Yellow is universally associated in all cultures with the sun. Like sunshine, it can elevate our mood. Yellow is thought of by almost everyone as a cheerful, happy color. This may go back to our days as cave men. During the day it was easier to hunt and gather. After the sun went down, the world became more dangerous and we felt a little uneasy. When we use yellow in staging, we don’t have to fear a negative reaction to yellow from any cultural group.
Yellow is also the first color to be noticed. It is an attention grabber. This is why it’s used in caution signs, taxis, and school buses. The combination of yellow and black mimics bees and snakes — associated with caution for humans. With it’s high visibility, the stager can confidently direct the viewers eye to selling features with splashes of yellow.

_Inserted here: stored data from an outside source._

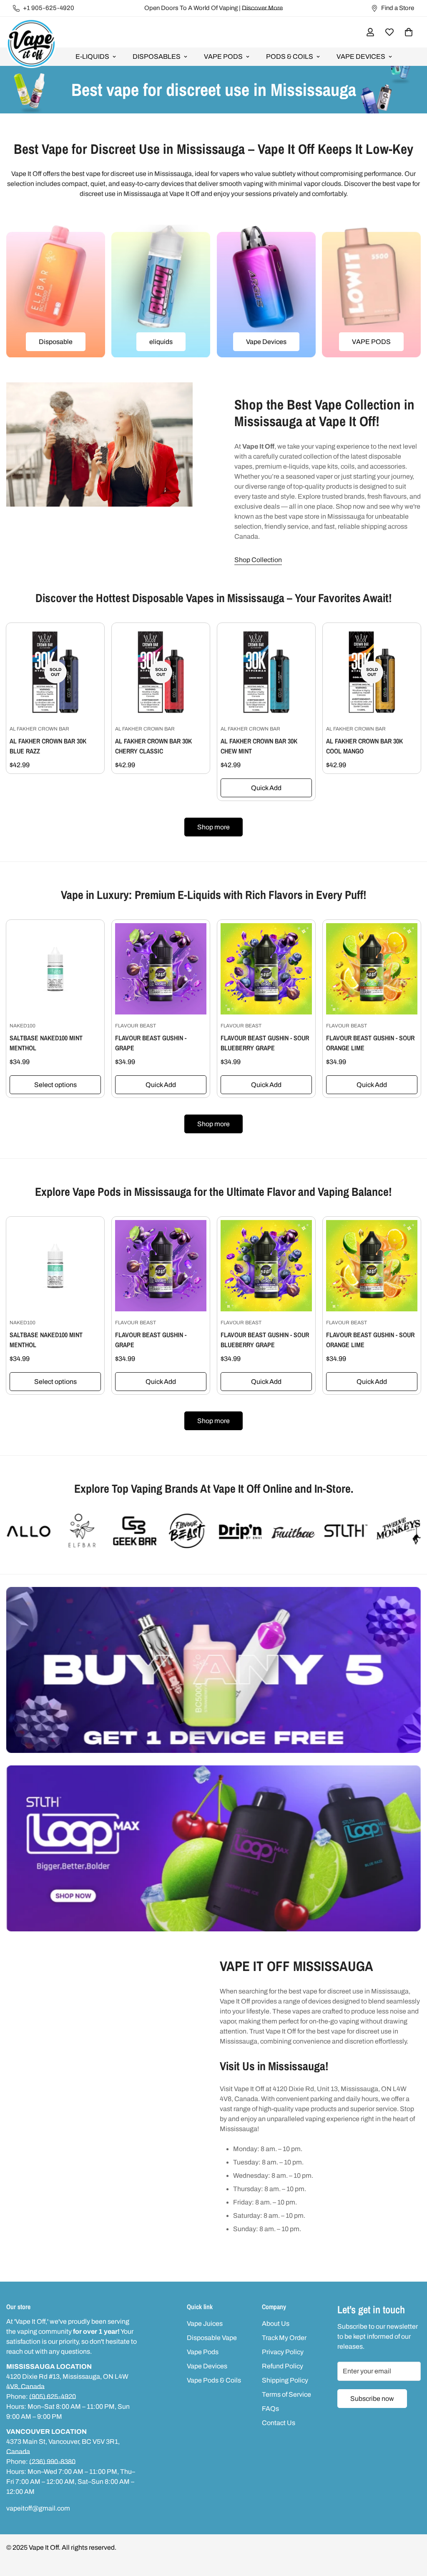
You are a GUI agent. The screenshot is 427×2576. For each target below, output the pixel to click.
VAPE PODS (223, 56)
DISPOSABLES (157, 56)
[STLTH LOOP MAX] (213, 1848)
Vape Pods (203, 2351)
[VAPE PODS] (371, 291)
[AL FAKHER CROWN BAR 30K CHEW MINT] (266, 672)
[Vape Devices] (266, 291)
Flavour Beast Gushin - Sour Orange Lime (370, 1042)
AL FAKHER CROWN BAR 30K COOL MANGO (364, 746)
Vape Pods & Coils (214, 2380)
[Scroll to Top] (410, 2530)
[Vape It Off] (31, 44)
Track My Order (284, 2337)
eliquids (161, 341)
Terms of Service (286, 2394)
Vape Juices (205, 2323)
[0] (408, 32)
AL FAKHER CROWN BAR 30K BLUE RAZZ (48, 746)
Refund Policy (282, 2366)
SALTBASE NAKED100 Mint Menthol (46, 1042)
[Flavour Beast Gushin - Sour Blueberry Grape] (266, 968)
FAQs (270, 2408)
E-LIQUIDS (92, 56)
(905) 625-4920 (52, 2396)
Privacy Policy (283, 2351)
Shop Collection (258, 559)
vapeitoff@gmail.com (38, 2508)
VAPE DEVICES (361, 56)
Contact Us (278, 2422)
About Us (275, 2323)
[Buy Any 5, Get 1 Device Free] (213, 1670)
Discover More (262, 8)
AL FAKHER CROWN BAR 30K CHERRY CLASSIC (153, 746)
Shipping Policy (285, 2380)
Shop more (213, 827)
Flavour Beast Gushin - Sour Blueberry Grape (265, 1042)
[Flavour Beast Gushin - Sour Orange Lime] (371, 968)
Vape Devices (266, 341)
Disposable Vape (212, 2337)
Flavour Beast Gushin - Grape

Yellow rooms can have some negative effects. It is a very stimulating color and speeds up the metabolism. Because it reflects a lot of light and requires two groups of cones within the retina of the eye for processing, it can cause eye fatigue and irritation. Adults in yellow rooms tend to loose their temper more often, fight more, and stay mad longer. Yellow nurseries are said to make babies cry more. Stagers also caution against painting all the walls a strong shade of yellow with the reasoning that it is too taste-specific. The staging safe shade of yellow for walls would be more muted, like Benjamin Moore’s HC-6 Windham Cream.
Tips for using yellow in home staging:
- Plant yellow flowers near the front door. The high visibility of yellow makes it perfect to draw the eye to the entrance, creating a welcoming impression. Besides high visibility, yellow also works well with most other colors found in your home’s exterior.
- Accent the kitchen with a bowl of lemons. Lemons have other advantages as well. Their scent is fresh, clean and simple — best for staged homes. They also last longer than many other fruits.
- Keep the use of yellow to a few accents in a bathroom. You will avoid causing a reflection that makes complexions look sallow in the mirror.
- If your gray room looks drab, add a few pops of yellow. Grey is a trendy color for decorating but can look boring if not well done. Gray and yellow are a perfect combination.
- If a room is dark, adding a few yellow accessories brings in a sunshine effect.
- Use cushions, throws, vases, flowers, trays and other portable items to add yellow to a room without making a permanent color commitment.
- Instead of painting a room pure white, consider adding a hint of yellow to give a warmer, less institutional feel. Or try the staging safe Benjamin Moore HC-6, Windham Cream.
- Proceed with caution when using yellow in the staging of a master bedroom. Yellow is a very stimulating color and you want your master to be a serene, restful retreat for the new owners.
- Stage your office with some yellow in the inexpensive form of some yellow pencils and a new legal pad. Yellow makes us focus, hence it’s use on legal pads.
- Use yellow accents freely in children’s bedrooms to make them cheerful, fun and stimulating. Yellow is appropriate for either boys or girls. Be cautious about using bright yellow walls in bedrooms. It is not conducive to sleep and it is too taste specific to help your sale.
- If you are repainting your home’s exterior, don’t rule out yellow. The best yellow for selling is thought to be a pale sunny yellow, without greenish or orange tones. White trim and green accents would work well with the pale yellow.